According to the Red Tails commentary below, which fighter group does the film portray?

[BEGIN PAGE EXCERPT]

Red Tails, George Lucas' long awaited World War 2 love letter to the storied Tuskegee airmen of the 332nd Fighter Group has finally been released in theaters across the country. As I pointed out in my review some months back, the movie is a throwback to the golden age of Hollywood in the 1940s and 1950s. For some viewers this makes for a good, old school, nostalgia heavy, and fun, movie going experience. The critics are a bit more negative, with their consensus being that Red Tails is a horrible disappointment.
There has been much talk about Red Tails online, with George Lucas receiving both praise and condemnation for his honest sharing about the difficulties of getting Hollywood to make a "black" film in which white actors are not central to the story. Across the black blogosphere, the upset at Red Tails has been at the apparent omission of black women from the Tuskegee airmen's story. Clutch Magazine for example, has featured a series of posts on this question, where the feeling is that the lack of black women in Red Tails is a reflection of their broader status as second class citizens.

[END PAGE EXCERPT]
[BEGIN SOURCE EXCERPT]

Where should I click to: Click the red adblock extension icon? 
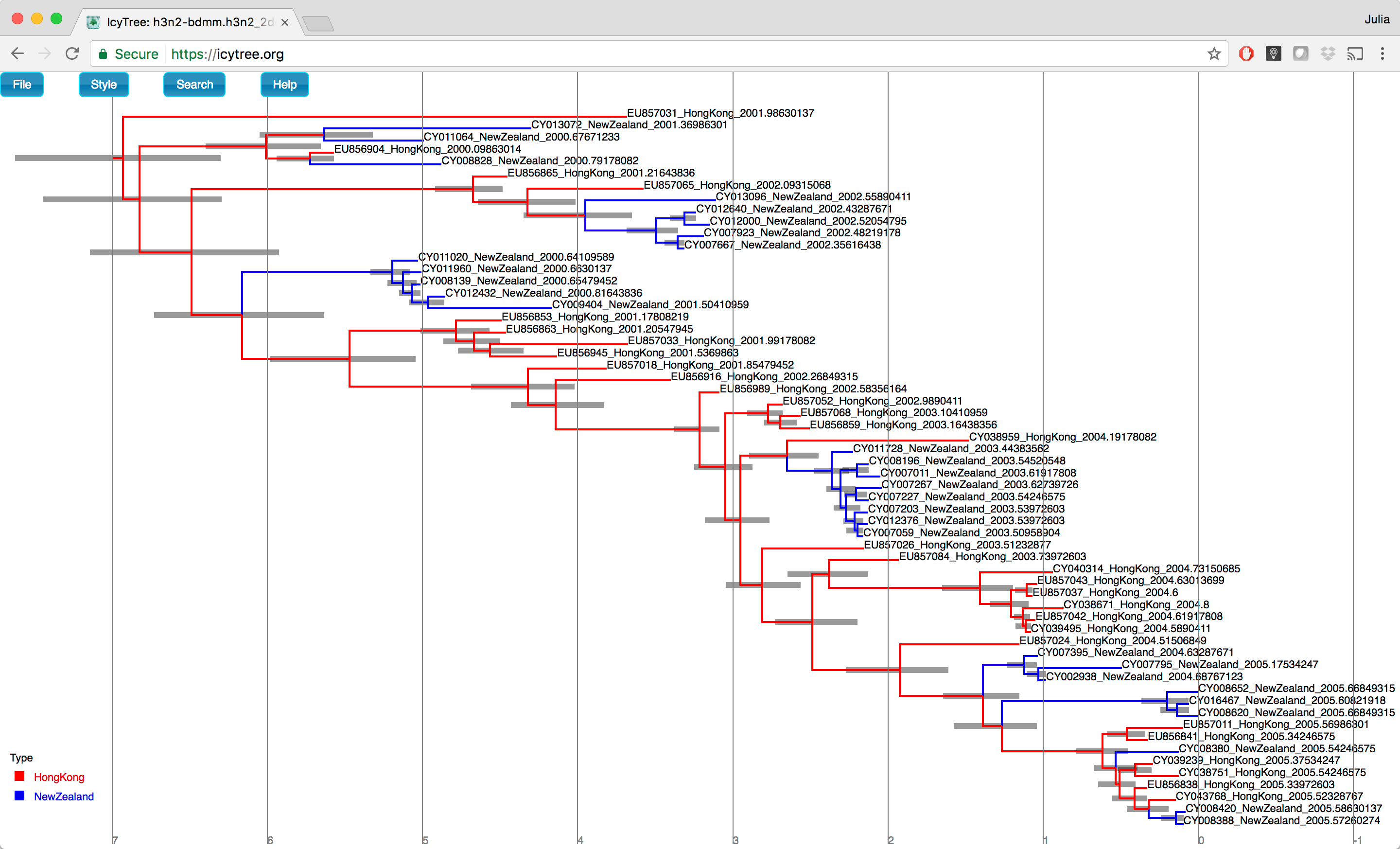[x=1246, y=53]
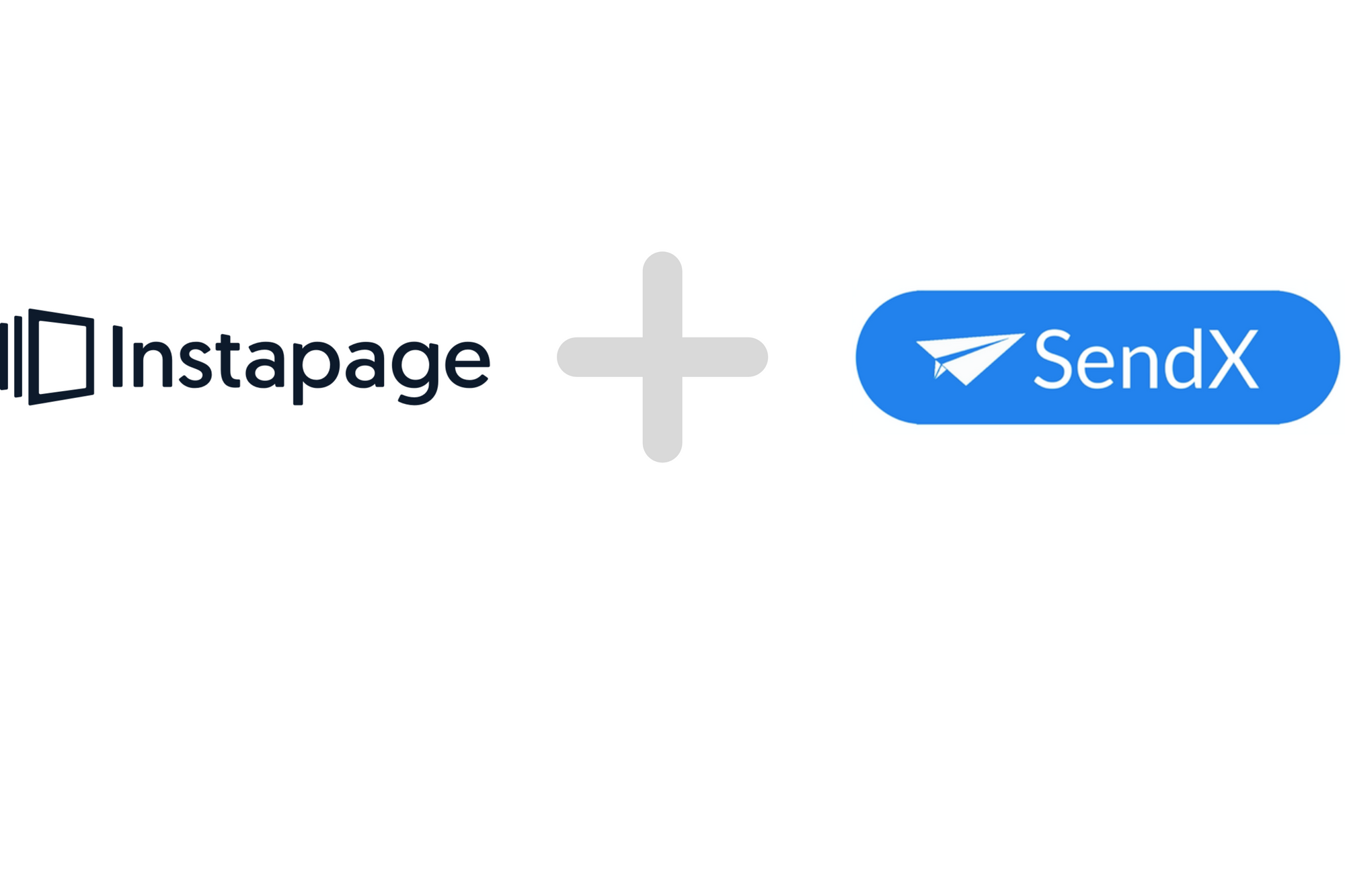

[END SOURCE EXCERPT]

REPLY TO THE EXERCISE -
The 332nd Fighter Group, the Tuskegee airmen.